Cedarhurst BID ousts executive director

Posted

Teri Schure, the executive director of the Cedarhurst Business Improvement District for more than 10 years, says she lost the $25,000 a year part-time job because she could not find clear guidance from several government officials to hold the annual Summer Sidewalk Sale.

Schure, of North Woodmere, said she was tasked with learning if the sidewalk sale, which attracts thousands of people to Cedarhurst over four days, could be held during Phase 4 of New York state’s reopening amid the coronavirus pandemic.

Schure said over two weeks she made roughly 20 attempts to have a state or county official lay out written guidance as to how to conduct the sale. “I want the merchants to be successful, to come back bigger and better,” Schure said. “I could not participate if it wasn’t legal.”

At a BID board meeting on July 21, Schure was fired by the board in what she thinks was a coordinated campaign by Deputy Mayor Ari Brown, who is also village’s liaison to the BID and is a BID board member.

Brown, who abstained from voting, said that is untrue. “I respect her opinion, [but] the board agreed to go in a different direction,” he said.

Brown, with the backing of several business owners, pushed to hold the sidewalk sale, Schure said.

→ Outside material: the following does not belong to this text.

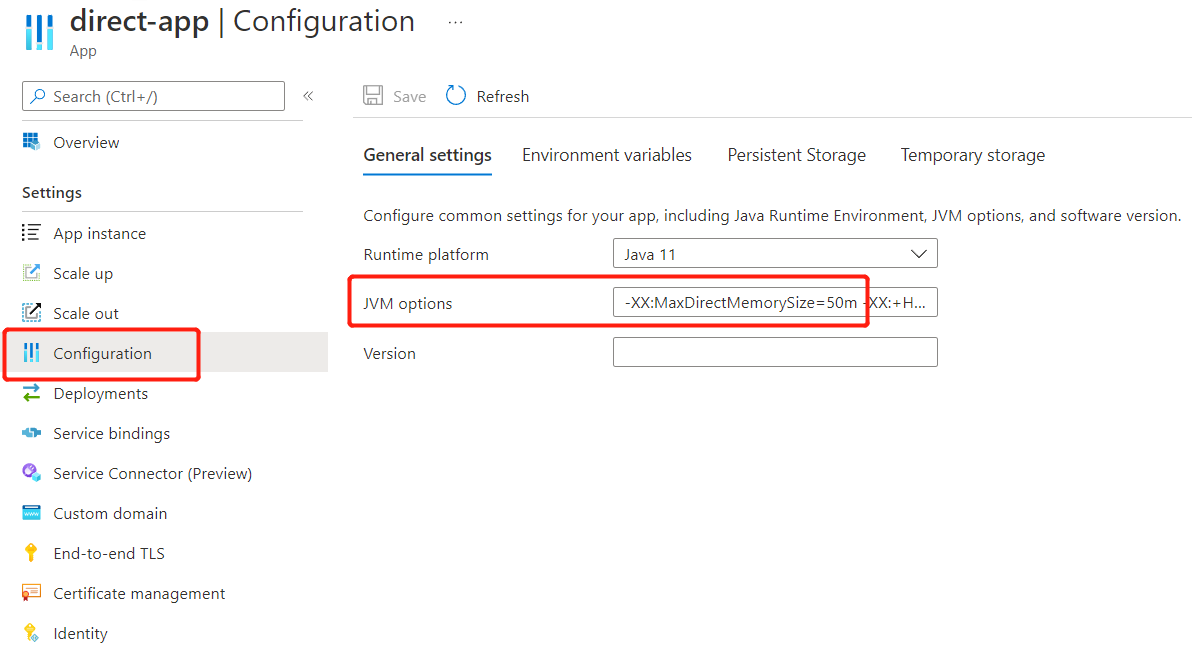
Task: Click the Scale up icon
Action: click(x=31, y=273)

After a call to New York’s Empire State Development, Brown said he received an OK from an epidemiologist to hold the sales event, as it was equated to a farmer’s market. What the BID called the InsideWalk Sale was held Aug. 5, 6, 7 and 9. “It was the board’s position,” Brown said. “They decided to go ahead.”

Schure said Brown also accused her of sabotaging BID databases, lists of businesses and other information that she had compiled as part of her job. “I brought something to the BID that brought something to the merchants. I would not manipulate BID databases,” Schure said, adding that over the time she served as executive director, the sidewalk sale grew, she created the BID’s Midnight Madness sale after Thanksgiving, and suggested extending free holiday parking and installing holiday lights along Central and Cedarhurst avenues.

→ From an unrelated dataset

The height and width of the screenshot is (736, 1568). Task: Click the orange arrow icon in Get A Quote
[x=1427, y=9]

“Teri didn’t do anything wrong by inquiring,” Steve Silverman, a BID board member and owner of Morton’s, said about Schure asking for guidance on the sidewalk sale. “I was disappointed. She is a very capable person. Teri was a very important part of the BID. She executed our plans.” Silverman, who voted to retain Schure, said Brown lobbied for votes to fire Schure.

Brown said the $25,000 paid to Schure is part of an $85,000 BID budget. He said a person has offered to coordinate the events at a “fraction of the cost” that could save the BID at least $15,000. “It was always contentious with her,” Brown said of BID interactions with Schure.

BID Chairman Steven Schneider said he tried hard to avert Schure’s firing. He did not vote, as Schneider typically only votes if there a tie. “She was right all along,” he said. “I think it was unfair and wrong.”